Passage shown:

Partially subordinate to the viceroy were the audiencias, established before 1550 in Santo Domingo, Mexico City, Guatemala, New Galicia (in New Spain), and Panama, Lima, and Bogotá (in Peru), with more added later, and with much shifting of boundaries, jurisdictions, and status over the next 250 years. Judicially subordinate only to the Council of the Indies, the audiencias served as a kind of appellate court and legislative body, subject to royal approval.

Described as “the most durable and stable” of the many branches of colonial government, audiencias were composed of the colonies’ most prominent men: ecclesiastics, captains-general, encomenderos, merchants, landowners, and others, appointed by the council and king.

The boundaries between viceregal and audiencia authority were never clearly delineated, resulting in much disagreement between them. A similar situation obtained for local officials subordinate to the audiencias and viceroys, most notably alcaldes mayores, corregidores, and gobernadores, among whom leading authority Charles Gibson has discerned “no appreciable functional distinction.”

Each exercised administrative, judicial, and some legislative authority within its districts. Alcaldes were superior to regidores, while municipal councils (ayuntamientos and cabildos) were generally associated with corregidores.

Municipal councils were the only form of collective self-governance in the Spanish American colonies. There was nothing akin to colonial assemblies of British North America, for example. All authority was vested in individual officials and corporate bodies directly subordinate to royal authority.

The other major cor porate body charged with overseeing Spain’s New World colonies was the House of Trade (Casa de Contratación), founded in 1503 and located in Seville, which was to trade, commerce, and finance what the Council of the Indies was to politics, law, and governance.

The Crown, through its Seville-based mercantile guild (consulado), worked to maintain a royal monopoly on a wide variety of goods, from precious metals to tobacco to many other export commodities.

But despite the Crown’s efforts to maintain a relationship of mercantilism with the colonies, in everyday practice smuggling, contraband, and similar efforts to avoid royal monopolies and royal controls became very common.

Absolutist System

At no level of government did there exist any degree of democratic decision making. In theory, the system was absolutist: All authority flowed from the top down, and nothing but compliance from the bottom up.

In practice there existed a substantial degree of local self-governance by individual authorities, and considerable deviation from royal laws and decrees, most commonly expressed in the phrase obedezco pero no cumplo (“I obey but I do not fulfill”).

In other words, officials universally acknowledged the Crown’s supreme authority while very often balking at the enforcement of specific laws, usually premised on the belief that it was necessary to respond sensibly and pragmatically to realities on the ground.

Selective enforcement of the New Laws of 1542, intended to place limits on the institution of encomienda, ranks among the most prominent examples of this strong tendency to disobey or only selectively enforce royal laws and decrees.

Scholars continue to debate the consequences of this structure and style of colonial governance for postcolonial Spanish America. Key questions include the longterm implications of the institutionalization of endemic conflict among various branches of government, with the many claimants to political authority vying for supremacy, as expressed in the abundant lawsuits, appeals, and related forms of litigation that marked the entire colonial period.

Information supplied:
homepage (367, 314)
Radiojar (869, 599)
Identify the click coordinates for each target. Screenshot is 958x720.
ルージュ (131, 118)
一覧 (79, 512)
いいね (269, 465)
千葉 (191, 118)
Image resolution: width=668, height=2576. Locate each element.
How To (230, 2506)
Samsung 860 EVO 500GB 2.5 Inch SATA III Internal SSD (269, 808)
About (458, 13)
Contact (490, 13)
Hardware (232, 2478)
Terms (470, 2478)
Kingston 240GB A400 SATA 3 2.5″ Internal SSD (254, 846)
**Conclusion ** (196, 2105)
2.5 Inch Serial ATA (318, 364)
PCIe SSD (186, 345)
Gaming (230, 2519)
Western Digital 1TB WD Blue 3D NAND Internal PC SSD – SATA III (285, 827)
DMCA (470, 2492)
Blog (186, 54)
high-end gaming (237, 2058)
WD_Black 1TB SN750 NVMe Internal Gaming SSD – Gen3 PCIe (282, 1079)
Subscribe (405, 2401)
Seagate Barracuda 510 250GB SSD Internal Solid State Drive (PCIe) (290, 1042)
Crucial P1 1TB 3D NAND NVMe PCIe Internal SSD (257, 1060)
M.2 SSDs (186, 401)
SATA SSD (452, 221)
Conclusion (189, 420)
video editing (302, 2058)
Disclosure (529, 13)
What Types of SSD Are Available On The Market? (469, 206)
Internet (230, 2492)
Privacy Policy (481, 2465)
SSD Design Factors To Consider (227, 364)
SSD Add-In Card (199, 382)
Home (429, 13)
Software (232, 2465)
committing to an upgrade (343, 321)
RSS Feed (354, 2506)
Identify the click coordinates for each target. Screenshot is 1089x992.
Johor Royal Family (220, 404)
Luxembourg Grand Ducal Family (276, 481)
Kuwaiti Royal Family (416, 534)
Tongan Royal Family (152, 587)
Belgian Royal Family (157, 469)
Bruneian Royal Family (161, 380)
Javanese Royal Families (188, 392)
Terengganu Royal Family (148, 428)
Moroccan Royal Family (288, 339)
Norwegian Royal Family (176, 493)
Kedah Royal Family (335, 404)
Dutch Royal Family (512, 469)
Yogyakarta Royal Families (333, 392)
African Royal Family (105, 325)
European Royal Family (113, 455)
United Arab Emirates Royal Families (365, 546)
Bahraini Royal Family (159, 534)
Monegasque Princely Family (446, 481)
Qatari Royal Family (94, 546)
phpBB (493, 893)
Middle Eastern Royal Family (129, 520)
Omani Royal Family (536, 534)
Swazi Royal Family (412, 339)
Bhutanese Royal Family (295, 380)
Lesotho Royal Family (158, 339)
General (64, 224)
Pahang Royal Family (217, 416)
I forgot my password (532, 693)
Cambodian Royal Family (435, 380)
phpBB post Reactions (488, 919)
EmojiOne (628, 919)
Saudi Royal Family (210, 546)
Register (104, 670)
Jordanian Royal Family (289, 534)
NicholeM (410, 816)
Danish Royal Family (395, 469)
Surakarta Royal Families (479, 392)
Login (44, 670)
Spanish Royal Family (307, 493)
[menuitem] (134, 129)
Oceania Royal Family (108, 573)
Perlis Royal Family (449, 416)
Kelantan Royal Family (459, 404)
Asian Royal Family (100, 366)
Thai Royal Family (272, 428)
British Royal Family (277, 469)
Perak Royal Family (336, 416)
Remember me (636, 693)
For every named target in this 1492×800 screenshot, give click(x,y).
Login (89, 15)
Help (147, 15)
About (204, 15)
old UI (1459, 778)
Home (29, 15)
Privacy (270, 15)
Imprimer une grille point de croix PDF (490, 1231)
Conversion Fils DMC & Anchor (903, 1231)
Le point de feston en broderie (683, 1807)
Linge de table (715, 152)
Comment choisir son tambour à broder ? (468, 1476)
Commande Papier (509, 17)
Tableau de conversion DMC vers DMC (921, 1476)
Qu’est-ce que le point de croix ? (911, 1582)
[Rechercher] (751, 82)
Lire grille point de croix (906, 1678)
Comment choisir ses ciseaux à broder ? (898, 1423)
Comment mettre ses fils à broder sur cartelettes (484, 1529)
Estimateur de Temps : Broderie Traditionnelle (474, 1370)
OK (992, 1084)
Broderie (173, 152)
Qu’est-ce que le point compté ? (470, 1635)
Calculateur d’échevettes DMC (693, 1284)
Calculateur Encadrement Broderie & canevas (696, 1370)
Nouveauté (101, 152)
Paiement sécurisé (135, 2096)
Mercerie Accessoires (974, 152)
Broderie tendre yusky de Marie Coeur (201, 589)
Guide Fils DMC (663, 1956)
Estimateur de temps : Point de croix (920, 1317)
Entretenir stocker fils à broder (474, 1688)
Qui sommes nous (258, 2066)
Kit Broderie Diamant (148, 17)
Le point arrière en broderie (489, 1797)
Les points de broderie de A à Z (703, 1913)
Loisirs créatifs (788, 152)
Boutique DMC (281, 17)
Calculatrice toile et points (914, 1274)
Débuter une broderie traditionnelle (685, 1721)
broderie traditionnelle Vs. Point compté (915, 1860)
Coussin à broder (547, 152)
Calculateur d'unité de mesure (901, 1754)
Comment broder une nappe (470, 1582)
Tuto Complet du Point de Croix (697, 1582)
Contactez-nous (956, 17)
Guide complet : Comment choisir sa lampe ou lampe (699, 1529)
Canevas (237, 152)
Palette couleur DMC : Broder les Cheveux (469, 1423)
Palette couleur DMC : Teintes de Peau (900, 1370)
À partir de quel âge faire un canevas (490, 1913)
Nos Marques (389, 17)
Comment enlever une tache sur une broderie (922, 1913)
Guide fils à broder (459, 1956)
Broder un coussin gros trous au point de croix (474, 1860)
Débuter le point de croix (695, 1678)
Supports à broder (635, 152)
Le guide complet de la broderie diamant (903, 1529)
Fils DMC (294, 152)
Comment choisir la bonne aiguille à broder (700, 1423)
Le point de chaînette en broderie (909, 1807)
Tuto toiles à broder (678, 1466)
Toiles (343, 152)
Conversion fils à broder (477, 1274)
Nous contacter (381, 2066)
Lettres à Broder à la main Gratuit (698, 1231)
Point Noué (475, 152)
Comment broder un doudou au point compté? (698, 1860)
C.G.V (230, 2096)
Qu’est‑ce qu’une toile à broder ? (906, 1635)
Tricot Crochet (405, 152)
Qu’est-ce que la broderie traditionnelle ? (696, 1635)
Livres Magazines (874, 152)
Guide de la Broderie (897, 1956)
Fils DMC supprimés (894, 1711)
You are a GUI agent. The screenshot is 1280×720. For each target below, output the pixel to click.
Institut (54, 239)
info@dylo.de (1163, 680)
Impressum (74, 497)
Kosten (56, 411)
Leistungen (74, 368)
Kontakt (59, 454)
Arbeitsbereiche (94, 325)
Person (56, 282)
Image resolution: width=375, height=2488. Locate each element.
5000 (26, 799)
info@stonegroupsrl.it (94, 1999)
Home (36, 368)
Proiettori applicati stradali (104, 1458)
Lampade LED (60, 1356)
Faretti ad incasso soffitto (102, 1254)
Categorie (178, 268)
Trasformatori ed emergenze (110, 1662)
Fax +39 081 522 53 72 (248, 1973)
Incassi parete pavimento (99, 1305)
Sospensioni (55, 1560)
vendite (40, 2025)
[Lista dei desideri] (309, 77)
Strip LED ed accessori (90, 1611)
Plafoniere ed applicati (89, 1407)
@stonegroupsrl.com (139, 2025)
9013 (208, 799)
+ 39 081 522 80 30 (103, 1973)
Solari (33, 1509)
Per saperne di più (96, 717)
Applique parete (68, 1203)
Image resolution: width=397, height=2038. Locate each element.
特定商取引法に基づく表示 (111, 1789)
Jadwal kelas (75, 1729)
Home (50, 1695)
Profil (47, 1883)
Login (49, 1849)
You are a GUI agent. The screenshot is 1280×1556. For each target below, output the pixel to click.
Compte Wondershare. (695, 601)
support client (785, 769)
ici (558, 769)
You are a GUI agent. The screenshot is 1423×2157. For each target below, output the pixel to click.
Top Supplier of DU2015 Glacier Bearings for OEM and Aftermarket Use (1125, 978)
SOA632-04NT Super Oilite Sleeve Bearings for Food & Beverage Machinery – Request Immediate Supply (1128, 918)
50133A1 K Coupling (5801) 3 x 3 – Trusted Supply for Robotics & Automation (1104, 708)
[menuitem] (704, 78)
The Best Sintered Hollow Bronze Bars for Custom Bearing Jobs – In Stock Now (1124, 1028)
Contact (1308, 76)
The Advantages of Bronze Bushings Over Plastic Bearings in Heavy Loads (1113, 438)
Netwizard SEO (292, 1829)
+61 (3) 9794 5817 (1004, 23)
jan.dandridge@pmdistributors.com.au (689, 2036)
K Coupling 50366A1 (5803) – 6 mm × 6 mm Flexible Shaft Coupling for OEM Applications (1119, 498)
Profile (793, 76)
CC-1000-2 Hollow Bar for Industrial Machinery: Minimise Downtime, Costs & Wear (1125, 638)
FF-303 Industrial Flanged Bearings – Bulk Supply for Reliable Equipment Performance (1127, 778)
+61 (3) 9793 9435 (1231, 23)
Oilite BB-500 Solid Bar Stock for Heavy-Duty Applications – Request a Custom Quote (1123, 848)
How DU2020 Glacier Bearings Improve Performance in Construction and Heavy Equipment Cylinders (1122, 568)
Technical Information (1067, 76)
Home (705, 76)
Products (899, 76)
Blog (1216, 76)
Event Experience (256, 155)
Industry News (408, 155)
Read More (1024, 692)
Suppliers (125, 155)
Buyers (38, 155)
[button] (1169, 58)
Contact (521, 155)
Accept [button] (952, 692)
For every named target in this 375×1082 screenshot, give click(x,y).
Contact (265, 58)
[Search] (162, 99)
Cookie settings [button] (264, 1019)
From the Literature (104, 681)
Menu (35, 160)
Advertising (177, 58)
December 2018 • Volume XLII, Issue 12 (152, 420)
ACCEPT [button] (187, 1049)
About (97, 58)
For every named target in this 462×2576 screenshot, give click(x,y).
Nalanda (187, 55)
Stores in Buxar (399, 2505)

Task requirements:
**a)** According to the passage on Spanish colonial government, what phrase most commonly expressed officials' deviation from royal laws and decrees?
**b)** From the passage on Spanish colonial government, repeat word for word the part starting at "But despite the" and ending at "became very common.".

Solved tasks:
**a)** Obedezco pero no cumplo ("I obey but I do not fulfill").

**b)**
But despite the Crown’s efforts to maintain a relationship of mercantilism with the colonies, in everyday practice smuggling, contraband, and similar efforts to avoid royal monopolies and royal controls became very common.